Bids for a particular tariff are based on speculations on component prices
In terms of execution, the time period between offering the tariff discount and buying the components for the plant is as large as six to ten months. As a result, a large part of the decision to bid for a particular tariff is based on speculations on component prices. The speculation needs to take into account the expected future module prices. This creates significant uncertainty for the developer. Typically, a developer with a large project is able to assume a benchmark cost for the modules and other components for the project calculations at the time of bidding. Then, because of having a large capacity in hand, the developer is able to leverage the project size to successfully procure components at the initially assumed benchmark costs from the suppliers. Smaller projects would be unable to mitigate the speculation risk in a similar manner.

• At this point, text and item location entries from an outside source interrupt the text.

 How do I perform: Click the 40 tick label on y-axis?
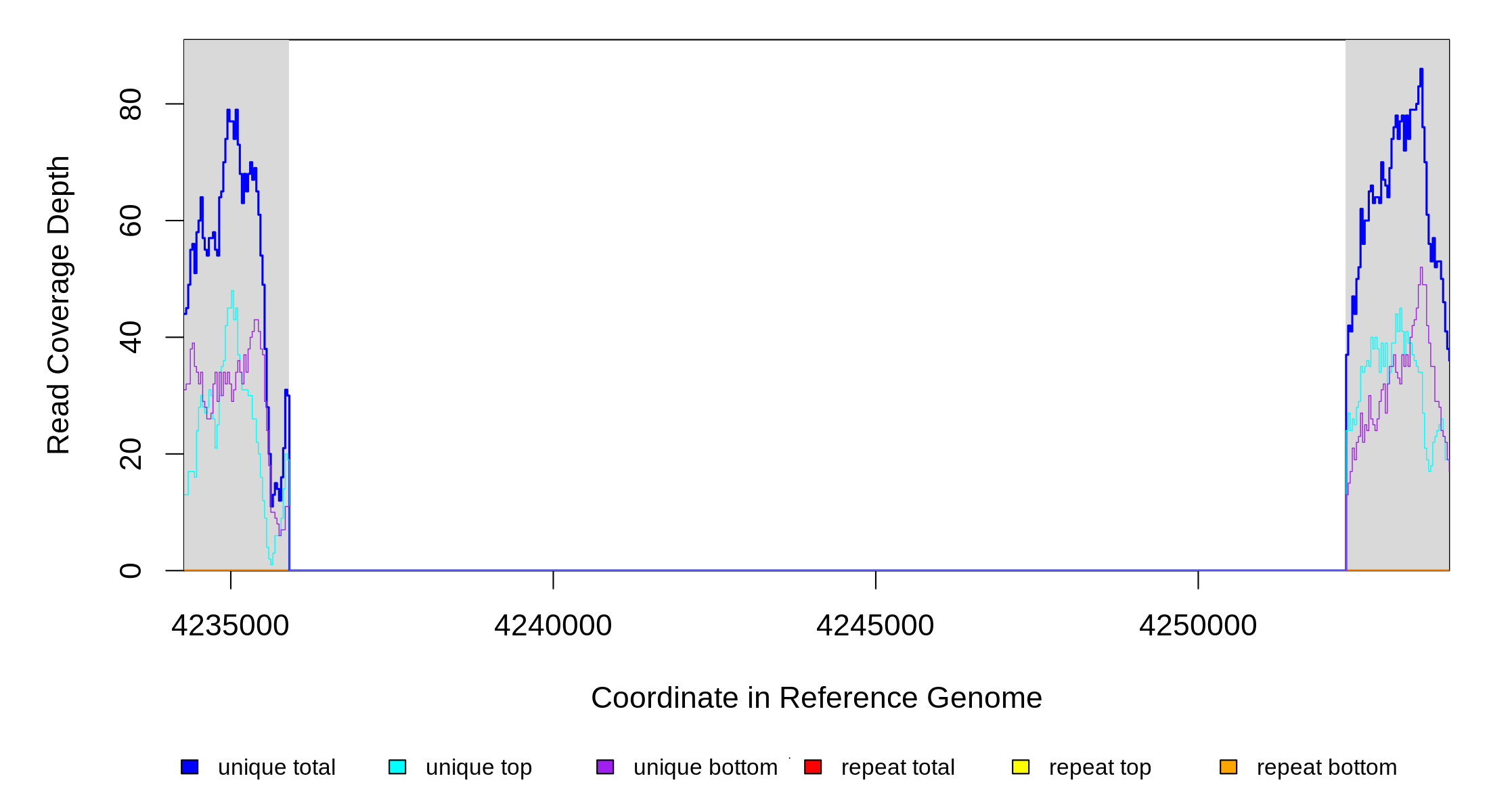point(131,337)
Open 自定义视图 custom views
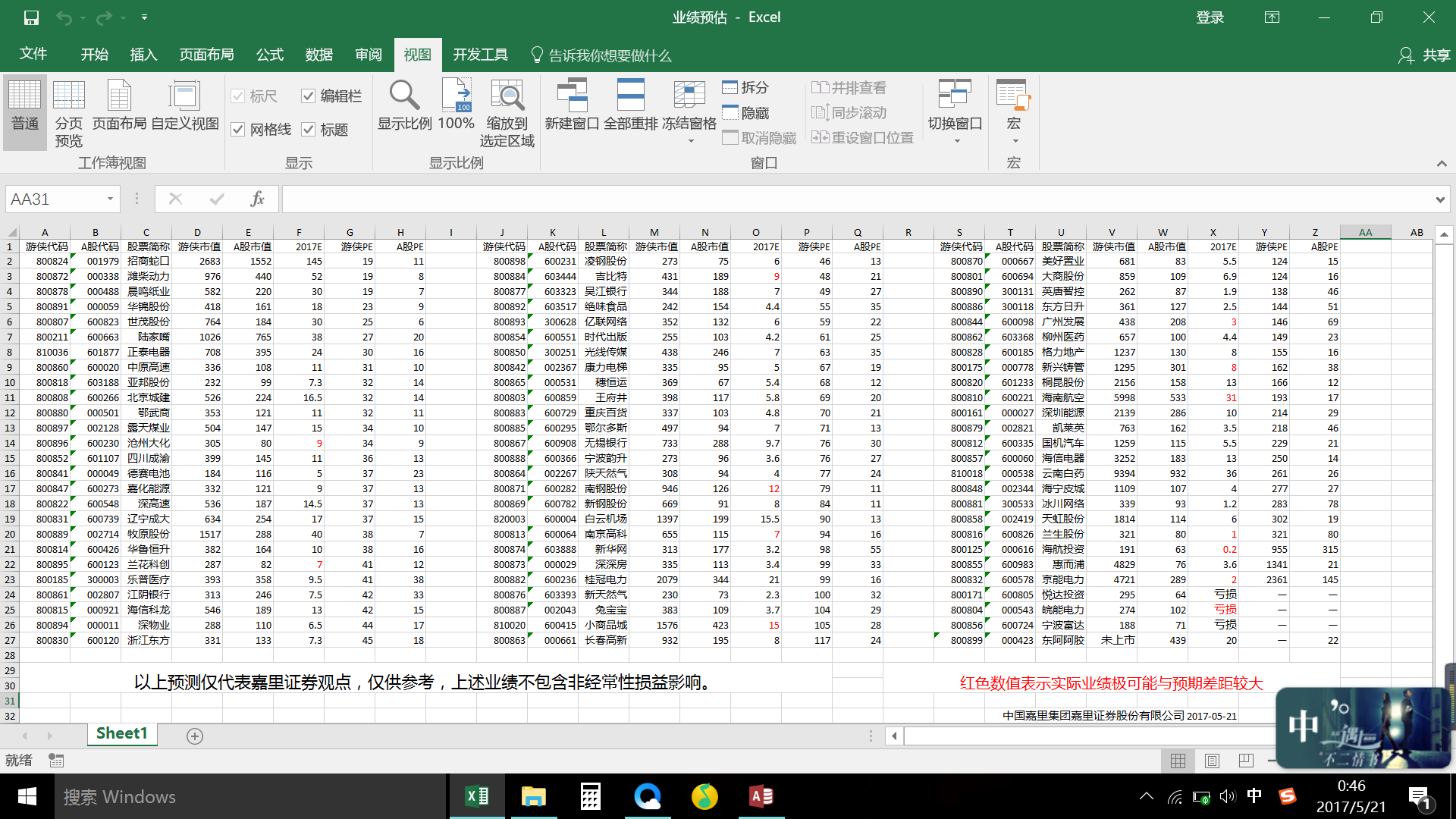Viewport: 1456px width, 819px height. [x=184, y=106]
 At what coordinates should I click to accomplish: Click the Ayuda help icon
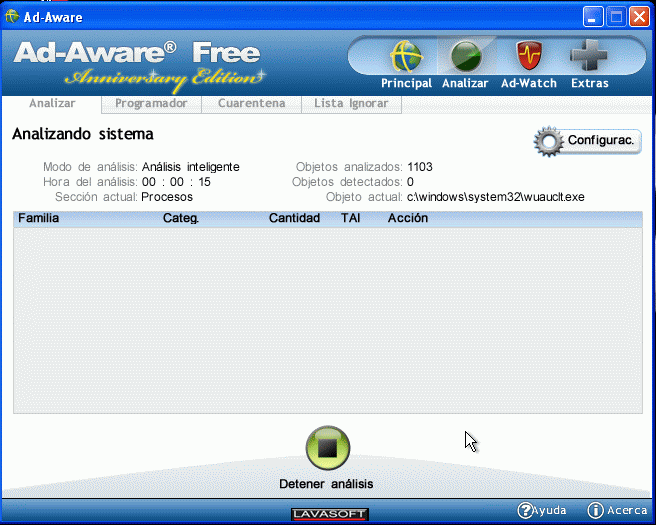(525, 510)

Indian banks are reaching their cap on lending
Project financing is a key challenge for the project development community in India. On the cost side, interest rates in India are as high as 13-14% and reduce the margins significantly in a competitive environment. Moreover, Indian banks have been hesitant in lending to solar project developers. The primary reason is that solar lending in India is a part of the power sector, and the banks are reaching their cap on lending to it. As a result, many projects have been delayed and even cancelled as they have been unable to secure financial closure. This has prompted project developers to try and secure international financing for their projects. The effective interest rate for international financing with currency hedging is 200-300 basis points lower than Indian interest rates. International funding sources that have been lending to Indian solar project developers include the US Export Import Bank (EXIM), KfW Bankengruppe (Germany), Asian Development Bank (ADB) and the Overseas Private Investment Corporation (OPIC) among others. However, most international financiers are only willing to fund projects larger projects that are a minimum of 10MW. This is because smaller projects do not justify the associated transaction costs for such banks.
Larger projects are here to stay
In the first leg of project allocations in India (NSM batch one of phase one and the Gujarat Solar Policy) inexperienced and non-strategic developers received around 56% of the project allocation share. Their share in recent allocations (NSM batch two of phase one and state allocations in Madhya Pradesh, Karnataka and Odisha) has gone down to 24%. These developers will not have a significant share of reverse bidding based FiT projects in the long run and the market will be dominated by larger, more experienced developers.
Most large project development opportunities in mature solar markets are drying out. Even most new markets like Japan, South America and the Balkans region are focusing on distributed generation. India is one of the very few countries suited for larger projects. This makes India an ideal investment opportunity for investors and project developers looking for projects with scale.